» WHAT TO WORK ON: Pull each line containing "next" out of the data and copy it.

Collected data
+-------+

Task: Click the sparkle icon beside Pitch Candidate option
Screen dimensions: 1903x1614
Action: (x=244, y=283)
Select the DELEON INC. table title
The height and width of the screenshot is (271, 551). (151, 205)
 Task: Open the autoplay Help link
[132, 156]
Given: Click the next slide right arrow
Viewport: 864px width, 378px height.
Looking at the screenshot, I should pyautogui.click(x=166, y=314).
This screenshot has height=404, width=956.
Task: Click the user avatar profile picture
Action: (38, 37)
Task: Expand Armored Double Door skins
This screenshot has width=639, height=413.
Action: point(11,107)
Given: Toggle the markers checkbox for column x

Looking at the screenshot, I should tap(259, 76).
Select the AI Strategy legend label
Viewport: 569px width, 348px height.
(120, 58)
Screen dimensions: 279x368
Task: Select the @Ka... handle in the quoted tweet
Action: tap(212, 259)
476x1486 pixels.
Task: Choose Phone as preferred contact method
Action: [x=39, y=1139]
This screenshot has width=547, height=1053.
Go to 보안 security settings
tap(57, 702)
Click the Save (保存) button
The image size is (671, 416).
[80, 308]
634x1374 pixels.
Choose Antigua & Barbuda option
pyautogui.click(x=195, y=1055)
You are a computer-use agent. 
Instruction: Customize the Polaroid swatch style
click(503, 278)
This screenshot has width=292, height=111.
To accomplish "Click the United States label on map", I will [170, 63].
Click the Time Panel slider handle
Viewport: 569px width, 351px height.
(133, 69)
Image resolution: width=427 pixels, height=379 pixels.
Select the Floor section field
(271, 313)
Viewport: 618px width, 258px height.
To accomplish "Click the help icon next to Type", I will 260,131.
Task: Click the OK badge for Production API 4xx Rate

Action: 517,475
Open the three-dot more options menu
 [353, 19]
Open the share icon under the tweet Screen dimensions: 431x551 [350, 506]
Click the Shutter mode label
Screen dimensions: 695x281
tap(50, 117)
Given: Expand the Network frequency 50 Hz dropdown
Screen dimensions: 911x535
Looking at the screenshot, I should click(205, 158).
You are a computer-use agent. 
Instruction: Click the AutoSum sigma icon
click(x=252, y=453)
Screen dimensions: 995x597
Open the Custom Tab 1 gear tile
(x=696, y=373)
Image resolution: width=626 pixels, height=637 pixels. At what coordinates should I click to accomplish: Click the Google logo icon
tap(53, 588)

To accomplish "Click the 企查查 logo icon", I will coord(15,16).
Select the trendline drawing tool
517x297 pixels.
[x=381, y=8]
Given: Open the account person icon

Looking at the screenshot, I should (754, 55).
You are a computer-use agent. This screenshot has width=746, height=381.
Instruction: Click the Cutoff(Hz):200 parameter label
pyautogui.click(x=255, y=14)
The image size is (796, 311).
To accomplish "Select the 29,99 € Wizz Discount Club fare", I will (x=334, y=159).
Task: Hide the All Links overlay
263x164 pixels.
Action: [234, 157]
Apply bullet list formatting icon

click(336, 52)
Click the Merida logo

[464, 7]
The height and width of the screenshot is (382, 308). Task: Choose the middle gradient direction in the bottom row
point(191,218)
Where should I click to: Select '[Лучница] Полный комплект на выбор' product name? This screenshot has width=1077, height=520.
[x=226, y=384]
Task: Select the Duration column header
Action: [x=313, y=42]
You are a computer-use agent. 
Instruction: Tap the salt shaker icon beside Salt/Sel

+-------+

» ANSWER BELOW:
Given: Click the next slide right arrow
To accomplish "Click the help icon next to Type", I will 260,131.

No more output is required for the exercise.